GOAL 1:
In the door thread, what does SeniorSitizen use to check a door for warp instead of a level?
GOAL 2:
Reproduce the part of the door thread from "## Windows on" up to and including "(Aug 16, 2015)".

QUOTED TEXT:
↓↓↓

# Door is not plumb.



## raidencmc (Feb 7, 2016)

I noticed that my door had an air leak at the top on the latch side I could also see light through it. I got out a level and check to see if the door was warped and it wasn't. But it is slightly out of plumb. The top has a gap between the stop seal and the bottom is very tight on the stop seal. The rest of the frame seams square and plumb. I feel if I can get the door plumb it should even out the gaps at the seal. How can I fix this?

Sent from my VS985 4G using Tapatalk


----------



## Windows on Wash (Aug 30, 2011)

A gap in the fitment of the door to the frame is not usually a "plumb" issue. It is more often a function of the door being out of square or the slap being out of level.


----------



## ryansdiydad (Aug 16, 2015)

My two cents...

Remove hinges.. Fill the old hinge holes.. with toothpicks and wood glue.. Move the hinge attachment point to the jamb in or out as appropriate get it plumb again..


----------



## SeniorSitizen (Sep 10, 2012)

I don't have the skill to check a door for warp with a level but a couple of winding sticks usually works well.


----------



## raidencmc (Feb 7, 2016)

Windows on Wash said:


> A gap in the fitment of the door to the frame is not usually a "plumb" issue. It is more often a function of the door being out of square or the slap being out of level.


I think what you are saying is what I am describing. So how do I correct it?

Sent from my VS985 4G using Tapatalk


----------



## joecaption (Nov 30, 2011)

No way would I be moving hinges!!!
Start at the bottom and check level.
Use a framing square to check the two inside top corners.
To check for plumb and how flat the jambs are I use a 6' level as a straight edge.

↑↑↑

DATASET EXTRACT:
↓↓↓

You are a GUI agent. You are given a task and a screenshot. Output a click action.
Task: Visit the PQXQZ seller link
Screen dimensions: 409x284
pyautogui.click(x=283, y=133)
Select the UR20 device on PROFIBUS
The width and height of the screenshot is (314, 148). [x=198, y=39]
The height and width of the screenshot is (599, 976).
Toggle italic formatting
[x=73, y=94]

↑↑↑
↓↓↓

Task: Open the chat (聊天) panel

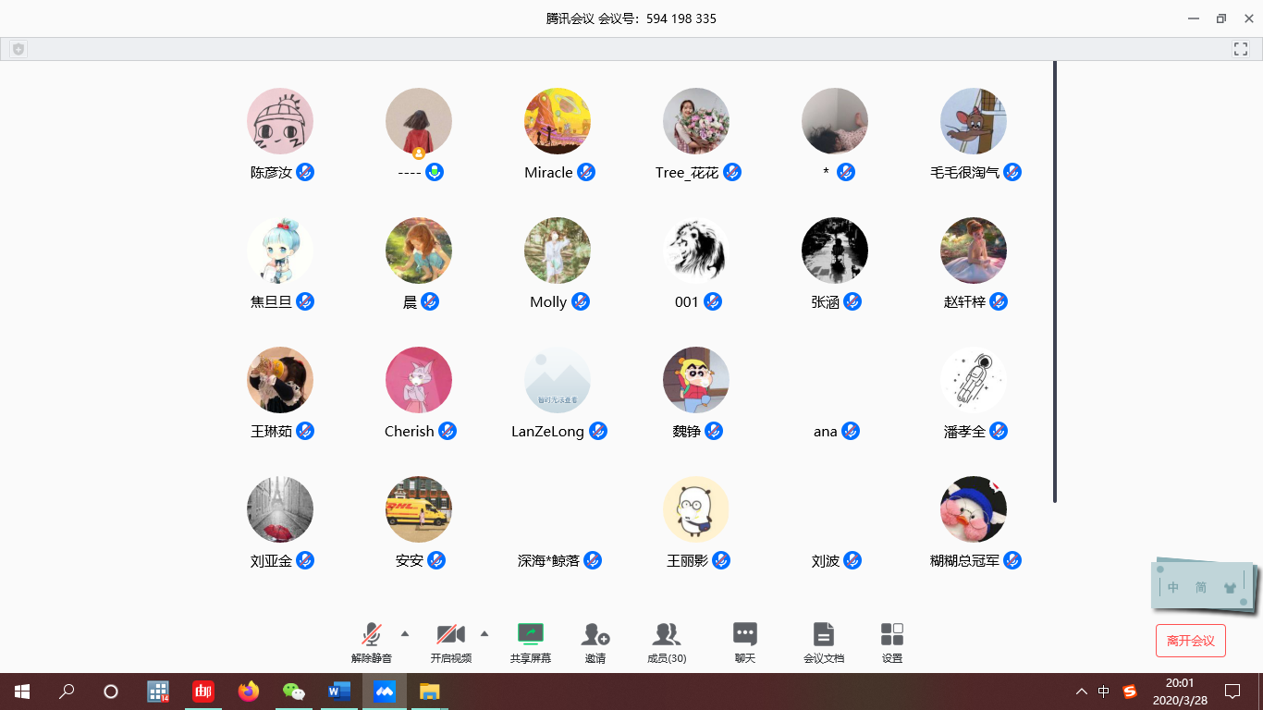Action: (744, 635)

↑↑↑
↓↓↓

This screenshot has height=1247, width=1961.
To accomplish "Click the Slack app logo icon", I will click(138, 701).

↑↑↑

EXERCISE OUTPUT 1:
A couple of winding sticks.

EXERCISE OUTPUT 2:
## Windows on Wash (Aug 30, 2011)

A gap in the fitment of the door to the frame is not usually a "plumb" issue. It is more often a function of the door being out of square or the slap being out of level.


----------



## ryansdiydad (Aug 16, 2015)